Foto: Divulgação/Infraero

Os incidentes ocorrem com mais frequência no período noturno. Em Teresina, só na madrugada do dia 02 de fevereiro de 2018, dois casos foram registrados envolvendo aviões da Gol. O primeiro, por volta de 1h30, aconteceu quando a aeronave fazia aproximação final e por instrumentos. O piloto reportou ao controlador de voo distração e o ofuscamento da visão por conta do laser, que tinha cor verde.

No mesmo dia, às 10h26, um novo incidente e também com uma aeronave da Gol. O controlador registrou os mesmos efeitos do laser no piloto da aeronave. Nos dois casos, a brincadeira parecia intencional, conforme relatado ao Cenipa.

No dia 11 de maio, às 20h25, um aeronave da Sideral Air também foi vítima de raio laser ao se aproximar para pousar em Teresina. O laser, de cor verde, causou distração no piloto.

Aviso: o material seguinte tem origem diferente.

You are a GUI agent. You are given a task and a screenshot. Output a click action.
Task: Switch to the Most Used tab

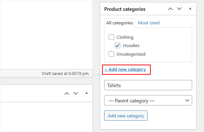point(149,23)

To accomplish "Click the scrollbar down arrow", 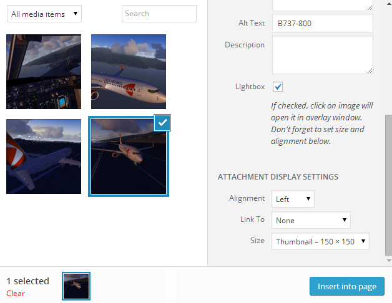I will pyautogui.click(x=389, y=261).
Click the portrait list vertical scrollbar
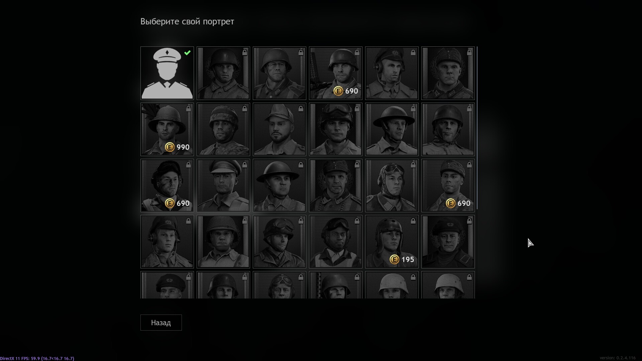Screen dimensions: 642x361 [477, 128]
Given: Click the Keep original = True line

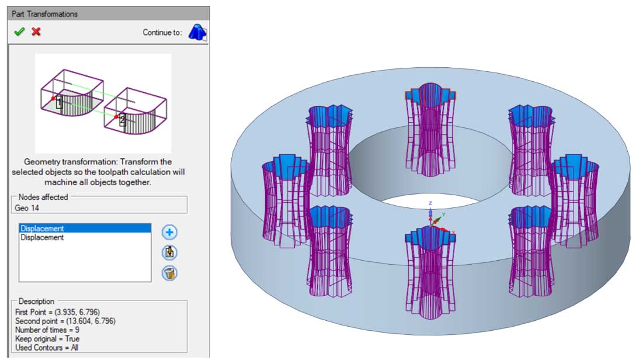Looking at the screenshot, I should click(47, 339).
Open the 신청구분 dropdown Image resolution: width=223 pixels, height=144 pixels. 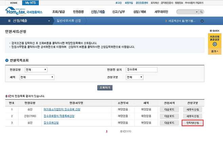(x=134, y=77)
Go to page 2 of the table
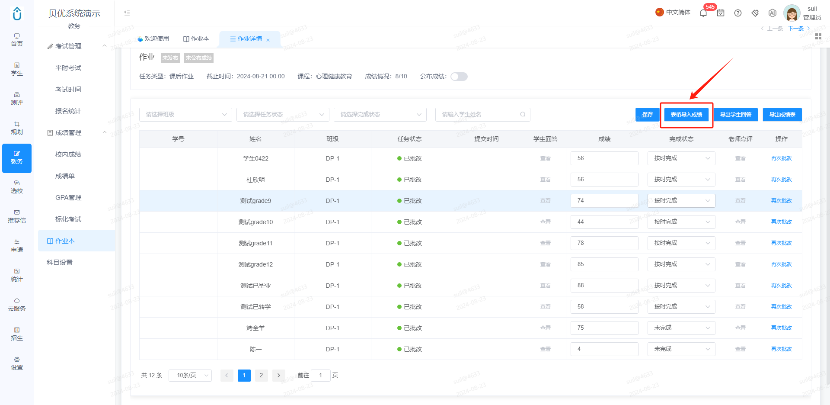Viewport: 830px width, 405px height. coord(261,376)
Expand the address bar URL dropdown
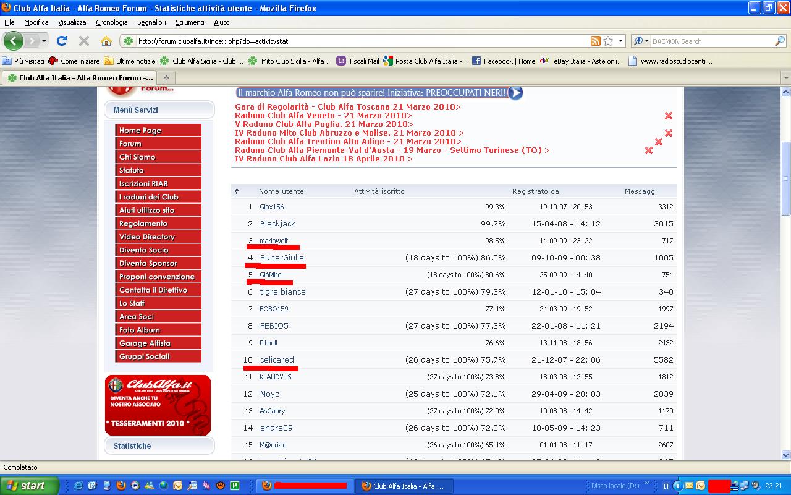Image resolution: width=791 pixels, height=495 pixels. pos(621,41)
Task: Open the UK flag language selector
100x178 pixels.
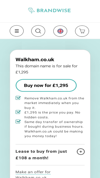Action: (x=60, y=31)
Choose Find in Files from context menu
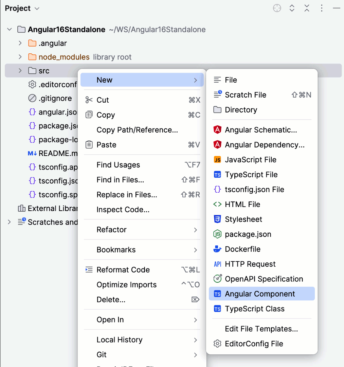This screenshot has height=367, width=344. pos(120,179)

A última ocorrência do ano aconteceu às 20h57 do dia 29 de setembro. A aeronave, um King Air de prefixo PT-WSX, fazia uma aproximação final quando foi surpreendida também com um laser verde. Segundo o relatório do controlador de trafégo na época, a incidência do laser parecia intencional, o que terminou por causar distração e ofuscamento de visão do piloto.

Em todo o ano de 2018, foram registradas 418 notificações de disparos de laser contra aviões, sendo São Paulo o campeão com 111 casos, seguido de Minas Gerais (58) e Rio de Janeiro (34). Segundo o Cenipa, de 2009 a 2017 foram 7.184 notificações, sendo o quantitativo de maior ocorrências registrado em 2012, com 1.774 casos.

Além das tripulações, os controladores de tráfego também são vítimas. De 2009 a 2016, 44% das ocorrências foram com esses profissionais. Pilotos somaram 16%.

Além da distração e o ofuscamento, o laser pode causar cegueira temporária, formação de imagens falsas, queimadura e hemorragia na retina. Apontar canetas de laser para aviões é crime com pena prevista de até 12 anos.